Editorial: PR needs to learn racial diplomacy

Thanks in part to a national press which has seized on the potential of the Lawrence case to sell newspapers, Sir Paul Condon has been forced to revise his definition of institutionalised racism and draw up a plan to restore public confidence in the fairness of his force.

Thanks in part to a national press which has seized on the

potential of the Lawrence case to sell newspapers, Sir Paul Condon has

been forced to revise his definition of institutionalised racism and

draw up a plan to restore public confidence in the fairness of his

force.



Condon’s task presents an unenviable internal and external PR

challenge.



He must attempt to overhaul the culture of his force, while restoring

morale. And he must convince a deeply sceptical black and Asian public

to trust the Met.



It is a challenge that requires the ability to address audiences as

disparate as London’s police force and its ethnic minorities, something

that the PR industry’s best advisers would have trouble accomplishing.

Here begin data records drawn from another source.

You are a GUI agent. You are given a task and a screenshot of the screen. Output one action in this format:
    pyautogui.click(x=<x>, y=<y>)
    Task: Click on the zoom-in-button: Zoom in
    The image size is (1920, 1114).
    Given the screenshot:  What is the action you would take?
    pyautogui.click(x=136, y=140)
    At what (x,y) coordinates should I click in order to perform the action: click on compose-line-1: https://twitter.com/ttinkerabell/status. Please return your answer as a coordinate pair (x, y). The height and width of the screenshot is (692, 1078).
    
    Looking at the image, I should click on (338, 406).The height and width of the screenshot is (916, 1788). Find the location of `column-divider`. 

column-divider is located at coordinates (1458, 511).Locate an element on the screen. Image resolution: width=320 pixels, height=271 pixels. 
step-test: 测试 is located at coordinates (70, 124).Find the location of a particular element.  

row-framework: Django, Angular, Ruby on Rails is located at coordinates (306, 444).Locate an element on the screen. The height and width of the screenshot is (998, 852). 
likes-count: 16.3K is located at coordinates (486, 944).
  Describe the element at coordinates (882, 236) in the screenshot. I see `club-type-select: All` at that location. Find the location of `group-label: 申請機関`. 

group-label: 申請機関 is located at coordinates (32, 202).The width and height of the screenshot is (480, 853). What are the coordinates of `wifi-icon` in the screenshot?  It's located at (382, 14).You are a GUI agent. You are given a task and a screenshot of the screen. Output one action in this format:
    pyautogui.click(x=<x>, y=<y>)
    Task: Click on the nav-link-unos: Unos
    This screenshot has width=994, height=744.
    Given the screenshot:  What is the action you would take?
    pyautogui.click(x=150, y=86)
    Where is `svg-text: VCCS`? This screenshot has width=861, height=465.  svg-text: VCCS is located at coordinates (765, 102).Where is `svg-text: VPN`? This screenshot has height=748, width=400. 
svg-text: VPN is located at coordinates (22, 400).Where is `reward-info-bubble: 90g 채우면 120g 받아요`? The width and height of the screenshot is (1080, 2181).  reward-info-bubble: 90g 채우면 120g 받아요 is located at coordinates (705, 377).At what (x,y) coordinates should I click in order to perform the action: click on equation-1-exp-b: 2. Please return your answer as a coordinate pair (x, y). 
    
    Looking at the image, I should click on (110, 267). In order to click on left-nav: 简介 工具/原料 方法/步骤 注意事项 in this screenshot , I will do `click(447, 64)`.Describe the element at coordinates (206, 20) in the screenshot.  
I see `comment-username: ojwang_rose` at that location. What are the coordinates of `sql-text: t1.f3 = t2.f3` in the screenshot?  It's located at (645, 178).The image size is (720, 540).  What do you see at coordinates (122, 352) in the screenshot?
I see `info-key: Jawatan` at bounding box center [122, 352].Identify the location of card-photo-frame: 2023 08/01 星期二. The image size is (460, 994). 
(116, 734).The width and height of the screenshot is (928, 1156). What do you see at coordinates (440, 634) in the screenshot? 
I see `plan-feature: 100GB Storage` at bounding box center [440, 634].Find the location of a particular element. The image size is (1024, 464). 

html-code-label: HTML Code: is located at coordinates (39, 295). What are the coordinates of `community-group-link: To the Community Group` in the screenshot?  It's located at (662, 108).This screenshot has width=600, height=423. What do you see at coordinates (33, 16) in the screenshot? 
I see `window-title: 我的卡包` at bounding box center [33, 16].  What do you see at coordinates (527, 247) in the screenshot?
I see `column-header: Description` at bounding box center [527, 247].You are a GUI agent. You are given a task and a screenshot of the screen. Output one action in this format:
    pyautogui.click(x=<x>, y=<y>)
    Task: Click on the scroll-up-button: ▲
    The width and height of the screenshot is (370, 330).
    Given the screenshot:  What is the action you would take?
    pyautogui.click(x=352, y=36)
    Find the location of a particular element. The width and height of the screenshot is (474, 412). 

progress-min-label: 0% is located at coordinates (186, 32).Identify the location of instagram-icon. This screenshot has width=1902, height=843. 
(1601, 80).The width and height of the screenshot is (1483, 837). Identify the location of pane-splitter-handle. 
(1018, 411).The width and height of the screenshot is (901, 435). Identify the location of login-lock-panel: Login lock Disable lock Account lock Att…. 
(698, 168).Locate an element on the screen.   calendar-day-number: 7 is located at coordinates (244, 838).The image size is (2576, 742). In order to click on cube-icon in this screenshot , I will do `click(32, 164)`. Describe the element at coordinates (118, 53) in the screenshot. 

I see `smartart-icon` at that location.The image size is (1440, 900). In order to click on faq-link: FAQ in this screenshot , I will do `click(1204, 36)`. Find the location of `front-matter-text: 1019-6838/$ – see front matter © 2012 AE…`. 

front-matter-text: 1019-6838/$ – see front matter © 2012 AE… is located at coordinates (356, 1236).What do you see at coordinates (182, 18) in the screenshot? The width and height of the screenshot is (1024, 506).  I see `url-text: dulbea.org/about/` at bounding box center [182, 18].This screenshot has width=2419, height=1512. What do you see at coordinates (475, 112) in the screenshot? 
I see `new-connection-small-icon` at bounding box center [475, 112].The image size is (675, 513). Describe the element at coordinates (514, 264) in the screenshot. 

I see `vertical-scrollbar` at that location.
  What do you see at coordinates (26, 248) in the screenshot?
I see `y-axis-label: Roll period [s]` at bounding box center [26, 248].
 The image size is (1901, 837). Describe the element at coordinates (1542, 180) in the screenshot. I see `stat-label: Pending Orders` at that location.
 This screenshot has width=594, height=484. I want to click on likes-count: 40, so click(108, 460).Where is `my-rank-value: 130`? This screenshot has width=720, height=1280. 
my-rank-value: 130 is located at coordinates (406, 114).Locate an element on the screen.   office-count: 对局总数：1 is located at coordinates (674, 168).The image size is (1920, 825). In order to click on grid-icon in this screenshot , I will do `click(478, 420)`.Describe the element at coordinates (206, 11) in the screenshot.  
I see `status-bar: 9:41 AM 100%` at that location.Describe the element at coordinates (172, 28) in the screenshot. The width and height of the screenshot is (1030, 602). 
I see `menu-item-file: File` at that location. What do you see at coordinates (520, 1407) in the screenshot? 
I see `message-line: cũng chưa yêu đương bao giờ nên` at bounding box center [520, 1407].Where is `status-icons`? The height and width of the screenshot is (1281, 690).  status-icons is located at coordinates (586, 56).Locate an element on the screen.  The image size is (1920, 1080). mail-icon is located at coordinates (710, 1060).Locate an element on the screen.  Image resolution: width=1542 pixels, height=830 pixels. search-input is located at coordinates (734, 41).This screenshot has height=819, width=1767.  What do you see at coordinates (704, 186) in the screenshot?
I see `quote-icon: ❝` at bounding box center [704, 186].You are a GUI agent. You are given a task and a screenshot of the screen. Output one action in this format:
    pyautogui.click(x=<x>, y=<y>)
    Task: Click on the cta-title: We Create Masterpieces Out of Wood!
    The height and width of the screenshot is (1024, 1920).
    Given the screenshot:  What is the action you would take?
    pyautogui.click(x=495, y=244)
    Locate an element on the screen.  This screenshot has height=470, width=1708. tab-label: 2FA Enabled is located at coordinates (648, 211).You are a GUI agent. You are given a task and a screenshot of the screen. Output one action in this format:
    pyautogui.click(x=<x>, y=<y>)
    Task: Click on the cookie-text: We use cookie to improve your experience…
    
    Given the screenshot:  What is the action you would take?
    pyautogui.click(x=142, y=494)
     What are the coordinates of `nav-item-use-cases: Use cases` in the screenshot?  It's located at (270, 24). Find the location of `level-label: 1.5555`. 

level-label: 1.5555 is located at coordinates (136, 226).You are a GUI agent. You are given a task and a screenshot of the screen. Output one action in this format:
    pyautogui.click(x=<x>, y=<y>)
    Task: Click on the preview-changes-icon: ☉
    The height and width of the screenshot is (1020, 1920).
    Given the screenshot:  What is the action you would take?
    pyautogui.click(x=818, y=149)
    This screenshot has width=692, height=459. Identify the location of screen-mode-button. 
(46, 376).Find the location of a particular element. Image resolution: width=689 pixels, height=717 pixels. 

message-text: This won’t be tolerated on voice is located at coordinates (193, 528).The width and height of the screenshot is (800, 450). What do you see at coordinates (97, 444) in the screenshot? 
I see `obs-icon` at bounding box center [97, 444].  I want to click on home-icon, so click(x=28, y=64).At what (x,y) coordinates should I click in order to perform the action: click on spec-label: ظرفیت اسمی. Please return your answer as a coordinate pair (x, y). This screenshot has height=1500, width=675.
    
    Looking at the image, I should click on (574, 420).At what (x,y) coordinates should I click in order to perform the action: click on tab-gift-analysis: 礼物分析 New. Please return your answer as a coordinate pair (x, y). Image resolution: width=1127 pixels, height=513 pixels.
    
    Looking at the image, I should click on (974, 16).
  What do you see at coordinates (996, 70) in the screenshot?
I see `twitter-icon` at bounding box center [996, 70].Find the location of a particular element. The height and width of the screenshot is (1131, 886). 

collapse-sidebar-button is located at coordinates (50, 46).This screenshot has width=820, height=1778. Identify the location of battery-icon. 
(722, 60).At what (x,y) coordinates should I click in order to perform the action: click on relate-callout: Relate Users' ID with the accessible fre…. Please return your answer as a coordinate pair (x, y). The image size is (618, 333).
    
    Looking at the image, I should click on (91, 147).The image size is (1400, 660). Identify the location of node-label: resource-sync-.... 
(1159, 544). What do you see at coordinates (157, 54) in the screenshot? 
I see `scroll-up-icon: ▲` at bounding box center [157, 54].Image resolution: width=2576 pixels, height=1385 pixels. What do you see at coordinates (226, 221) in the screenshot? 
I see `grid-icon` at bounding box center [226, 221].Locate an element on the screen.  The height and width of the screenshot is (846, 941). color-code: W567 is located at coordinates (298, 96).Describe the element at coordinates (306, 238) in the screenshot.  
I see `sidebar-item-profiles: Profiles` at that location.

Very little PR work has been done in the UK to target the pounds 10

billion African, Afro-Caribbean and Asian market, and most of this has

been carried out by ethnic PR experts.



Meanwhile, a 1998 PR Week survey showed 95 per cent of the PR industry

is white. If the country’s leading agencies are to successfully target

all audiences - a quarter of London’s population is black or Asian -

they need to hire people with the expertise to do it.